Per l’occasione il musicista è anche tornato a scrivere materiale originale firmando lo strumentale “Roger Cascade”, eseguito al banjo, altro strumento che ama e sa usare ottimamente, e la canzone che dà titolo all’intero album, nata su commissione per documentare la giornata dedicata a un raro uccello in via d’estinzione. E sempre su una specifica richiesta per un podcast sugli alberi, è nata la sua versione di “The Cherry Tree Carol”, antica carola che è stata registrata da molti in passato nelle sue varianti (Joan Baez, Pentangle, Shirley Collins, Peter Paul & Mary e persino Angelo Branduardi) ma è sempre un piacere poter ascoltare, specie se a eseguirla è uno che sa come imprimere un proprio marchio personale alla materia tradizionale.
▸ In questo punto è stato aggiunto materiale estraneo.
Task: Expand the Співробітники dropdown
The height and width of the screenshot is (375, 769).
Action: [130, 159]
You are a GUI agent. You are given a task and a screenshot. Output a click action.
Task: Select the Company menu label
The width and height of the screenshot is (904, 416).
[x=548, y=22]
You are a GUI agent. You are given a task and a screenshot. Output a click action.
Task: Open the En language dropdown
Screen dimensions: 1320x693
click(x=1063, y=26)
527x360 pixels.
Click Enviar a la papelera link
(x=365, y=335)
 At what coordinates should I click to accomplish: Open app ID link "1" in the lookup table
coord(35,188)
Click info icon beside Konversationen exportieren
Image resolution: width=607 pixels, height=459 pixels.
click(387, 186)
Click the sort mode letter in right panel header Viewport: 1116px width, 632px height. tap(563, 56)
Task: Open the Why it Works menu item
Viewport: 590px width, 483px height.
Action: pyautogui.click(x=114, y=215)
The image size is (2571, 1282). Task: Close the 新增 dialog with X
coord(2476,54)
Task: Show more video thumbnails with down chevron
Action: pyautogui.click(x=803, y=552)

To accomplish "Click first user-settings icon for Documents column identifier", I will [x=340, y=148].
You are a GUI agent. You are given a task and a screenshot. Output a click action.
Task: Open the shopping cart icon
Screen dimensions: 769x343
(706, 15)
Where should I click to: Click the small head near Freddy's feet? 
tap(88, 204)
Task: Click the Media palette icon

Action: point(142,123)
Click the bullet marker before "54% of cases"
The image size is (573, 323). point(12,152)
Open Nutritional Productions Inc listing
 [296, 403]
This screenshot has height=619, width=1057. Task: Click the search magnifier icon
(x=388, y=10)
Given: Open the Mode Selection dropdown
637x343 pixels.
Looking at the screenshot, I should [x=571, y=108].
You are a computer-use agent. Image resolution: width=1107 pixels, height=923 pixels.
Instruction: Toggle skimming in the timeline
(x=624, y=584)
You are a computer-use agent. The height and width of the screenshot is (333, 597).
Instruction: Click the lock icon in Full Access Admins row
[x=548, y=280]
Pare esistere una speciale connessione fra Simpson e gli alberi visto che qui c’è anche “Ridgeway” , altra composizione originale che era già apparsa in un precedente lavoro (“Trials & Tribulatons”, 2017), e se vogliamo la celebre ballata tradizionale “In The Pines”, in una versione qui quasi trasfigurata rispetto ad altre (Bill Monroe, Strange Creek Singers, Gene Clark e persino Nirvana) a cui viene restituito musicalmente il senso drammatico del testo. Il resto del contenuto di “Skydancers” è ancora perlopiù derivato dalla tradizione anglo-americana
con le riletture non meno riuscite e personali di, fra gli altri, “Flash Company”, “Leaves Of Life” e “Donal Og”, quest’ultima presente in due versioni una delle quali, solo strumentale, è stata incisa dal vivo e affidata alla chitarra slide (impiegata per altro anche, con la consueta competenza, anche altrove).
L’album contiene anche la rilettura di materiale contemporaneo, come “Fragile Water” di Nancy Kerr e diversi brani provenienti da autori americani, due dei quali, “New Harmony” e “Yew Piney Mountains”, composti da Craig Johnson, polistrumentista di old time music scomparso nel 2009.
E infine, da non dimenticare, ci sono tre omaggi ad altrettanti mostri sacri della musica americana: Woody Guthrie con la sempre attuale “Deporteee”, l’immancabile Bob Dylan di “Buckets Of Rain”, in cui Martin sfoggia un agilissimo quanto classico finger-picking, e, a sorpresa, Joni Mitchell con “Cactus Tree”, forse in assoluto una delle sue più belle canzoni.
Non è mai facile reinterpretare la cantautrice canadese ma anche qui Martin Simpson dà prova, come sempre, di essere in grado, con quella chitarra e quella voce, di maneggiare qualunque canzone o motivo strumentale con gusto, sensibilità e autorevolezza.
A dire il vero in “Skyedancers” appaiono qua e là anche alcuni contributi esterni grazie alla partecipazione di alcune voci supplementari e degli strumenti di Louis Campbell (chitarra elettrica e acustica), Andy Cutting (organetto), Liz Hanks (violoncello), Greg Leisz (pedal steel guitar) e Ben Nicholls (contrabbasso).
Sono soltanto un corollario, un’aggiunta utile che di certo porta varietà ma non appare indispensabile perché gli strumenti e la voce del titolare restano al centro di un lavoro che ancora una volta risulta pressoché perfetto.